De prisa y corriendo se han rescatado los viejos trajes contra la gripe A, que nunca sirvieron y que, de hecho, no se sabe contra qué son eficaces y contra qué no, y se los ha enviado a hospitales y ambulatorios de Madrid. Caben a 15 ó 30 médicos y enfermeros por traje. Con semejante panorama, el pánico ha cundido entre el personal del Carlos III. Se habla de enfermeras que han renunciado a su plaza ante la inseguridad de las medidas adoptadas.
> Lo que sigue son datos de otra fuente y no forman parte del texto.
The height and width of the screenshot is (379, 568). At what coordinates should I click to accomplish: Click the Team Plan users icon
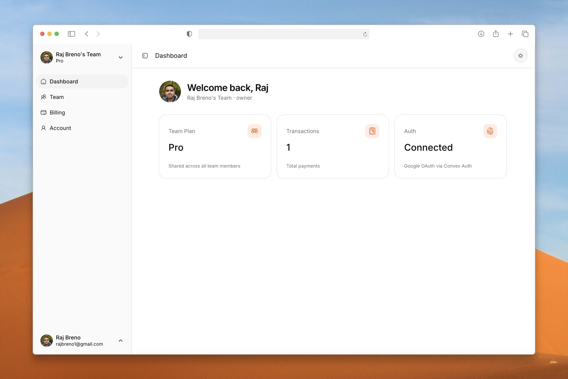click(x=254, y=131)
Hay testimonios de que se está buscando personal debajo de las piedras y que se ha comenzado a contratar a enfermeras recién salidas de la carrera que carecen de cualquier experiencia no ya en enfermedades contagiosas, sino en el tratamiento de pacientes en general...
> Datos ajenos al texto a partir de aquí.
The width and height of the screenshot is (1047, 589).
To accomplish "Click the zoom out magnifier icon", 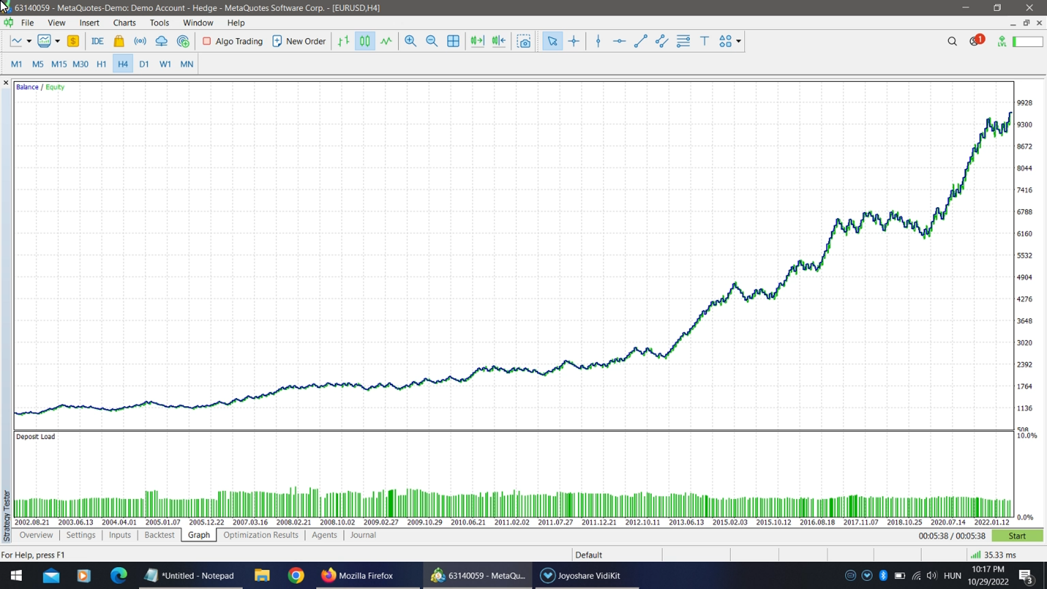I will pos(431,41).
El miércoles, nuestro queridísssssimo y amadísssssimo Sr. presidente del gobierno, Don Tancredo, salió de su refugio y se hizo la pertinente fotografía en el Carlos III (en la puerta, claro está). El viernes, mientras un periodista accedía sin problemas a la planta donde se hallan los posibles enfermos “aislados”, se creó un comité para manejar la crisis bajo el mando de la Sra. Vicepresidenta, dña. Soraya Sáez de Santamaría, quien, pese a su carrera política, parece tener un par de neuronas más que la media del PP. El comité es, obviamente, político, pero estará “asesorado” por un comité de expertos. Los políticos se hicieron su foto correspondiente y, por fin, este sábado, han dejado el paso a los expertos. Se ha llamado a la plana mayor de quienes están en el Carlos III luchando contra la enfermedad. Pedirán todo aquello que realmente necesitan, pondrán en marcha protocolos realmente eficaces, suplicarán una mejora en las instalaciones, formación, personal especializado, consejos de quienes ya han tratado contra esta enfermedad, contacto cotidiano con la comunidad científica... Imagino que les escucharán.